/ 21 January 2000

More choices for the morally conscious

`Theme funds’ have emerged to cater to specialised investment needs, writes Fumane Diseko

The performance of unit trust funds based on ethics, such as the Oasis Crescent Fund, Southern Pure Specialist Fund and the Community Growth Fund, has overturned the cynical view that limitations on these funds reduce returns.

According to Colin Woodin, executive director of the Association of Unit Trusts, all these funds have performed well, despite the limitations on their investment portfolios.

The Oasis Crescent Fund generated returns of 107,7% for its unit holders from August 1998 to December 1999 and is rated by Standard & Poor as among the top 10 performers in the unit trust industry for 1999. The assets of the fund currently stand at R62-million, with 1 500 unit holders.

The Oasis Group, under which the fund falls, was granted a unit trust licence last year in December. A new fund, the Oasis Crescent Equity Fund, was launched this month and will merge with the Oasis Crescent Fund. This ends the fund’s administration relationship with Fedsure, and Automated Outsourcing Services will be its new outsourcing partner.

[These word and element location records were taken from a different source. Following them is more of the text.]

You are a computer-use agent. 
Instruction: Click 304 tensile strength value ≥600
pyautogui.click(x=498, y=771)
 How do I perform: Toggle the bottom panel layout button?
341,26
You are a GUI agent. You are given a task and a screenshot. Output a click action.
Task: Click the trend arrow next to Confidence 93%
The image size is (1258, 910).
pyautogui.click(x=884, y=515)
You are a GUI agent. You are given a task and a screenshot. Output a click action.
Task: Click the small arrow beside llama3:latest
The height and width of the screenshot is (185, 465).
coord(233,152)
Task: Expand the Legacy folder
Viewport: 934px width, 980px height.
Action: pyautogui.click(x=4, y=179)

Both the Oasis Crescent Fund and the Southern Pure Specialist Fund mandates are based on Islamic principles. Southern Pure Specialist Fund manager and founder Shams Pather, who is also managing director of Real Africa Asset Management, explained that the Southern Pure Specialist Fund does not invest in companies that earn their capital through interest, gambling, or the distribution and manufacturing of alcohol, tobacco, pornography or pork products.

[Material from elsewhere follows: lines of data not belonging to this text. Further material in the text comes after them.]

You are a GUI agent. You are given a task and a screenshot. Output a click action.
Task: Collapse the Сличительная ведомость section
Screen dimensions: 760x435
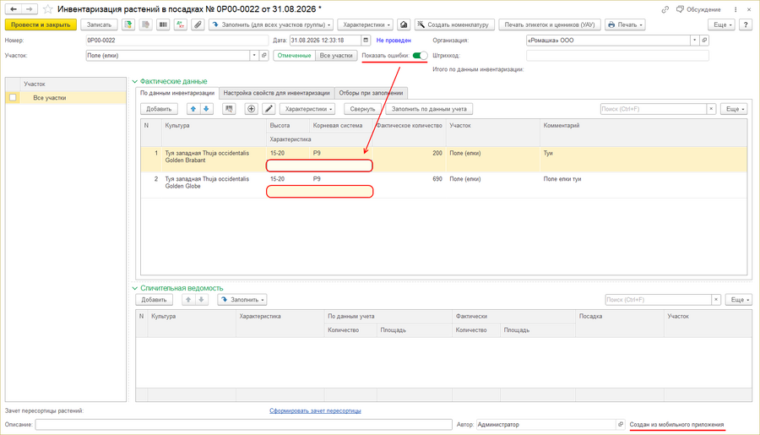point(135,288)
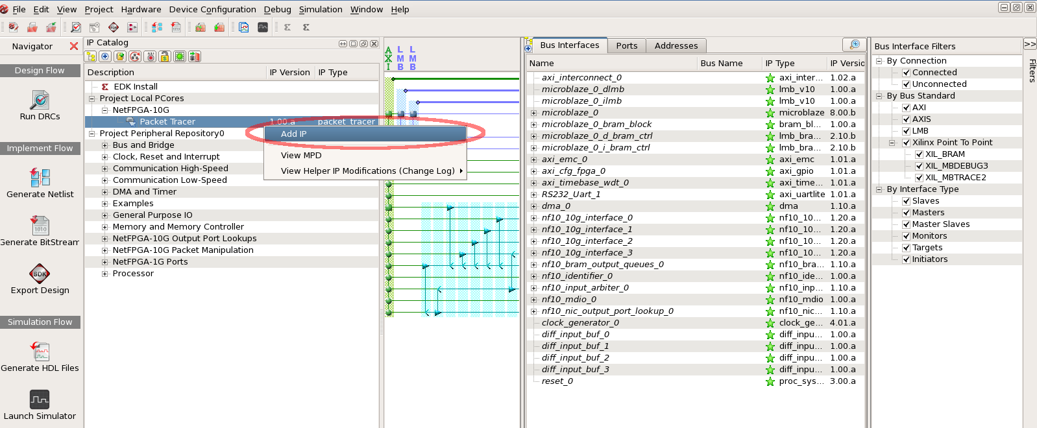
Task: Uncheck the Connected filter checkbox
Action: point(906,73)
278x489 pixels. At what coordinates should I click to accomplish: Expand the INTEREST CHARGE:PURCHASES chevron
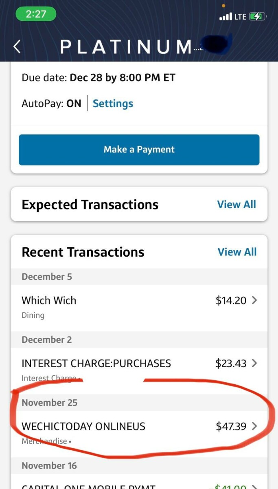[254, 363]
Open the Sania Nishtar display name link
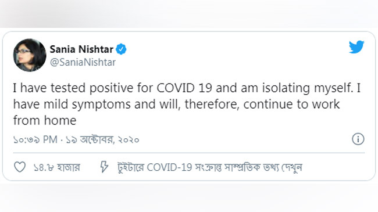378x212 pixels. (81, 49)
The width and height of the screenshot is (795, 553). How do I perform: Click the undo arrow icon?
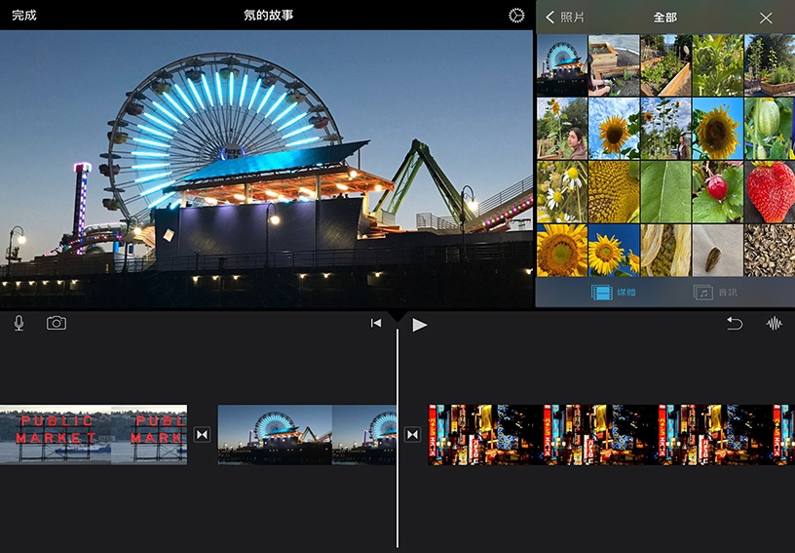734,324
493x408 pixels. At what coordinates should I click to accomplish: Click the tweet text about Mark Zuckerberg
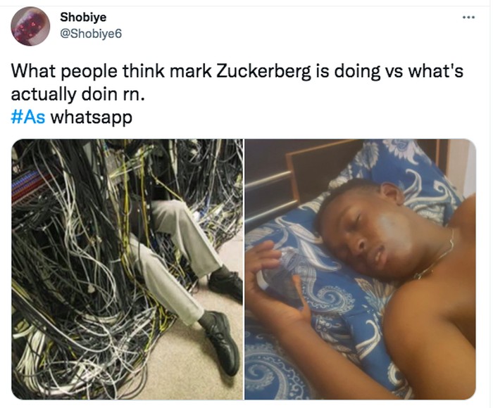(237, 82)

“We also extend these limitations to the controlling shareholder. For example, Anglo American Group has significant interest in financial services and consequently we exclude the company from our share universe for the Southern Pure Specialist Fund. Now that supermarkets distribute alcohol, they would not form part of the investment universe,” said Pather.

It is obligatory for unit trusts to bank liquid assets and both Islamic funds deal differently with interest. “Unit trusts are performance driven and this complies with people’s charitable and moral desires. Of the 100% profit that is earned, only 1% or 2% is related to interest … Interest earnings are from cash being in the bank, so most people have chosen to distribute it to charity. People have options; they decide upfront about whether they want to receive it [interest] or not,” said Adam Ebrahim, managing director of the Oasis Crescent Fund.

However, the Southern Pure Specialist Fund banks its unit trust assets with Al Baraka, a Muslim bank with headquarters in Durban. The Southern Pure Specialist Fund had returns of 42,2% for 1999.

Ian Hamilton, CEO of Southern Unit Trusts, under which the eight-year-old Southern Pure Specialist Fund falls, says the fund has not always had an easy run. “The fact that we have a restricted mandate does impact on performance from time to time,” he said. “But there are good opportunities for the Southern Pure Specialist Fund to invest.”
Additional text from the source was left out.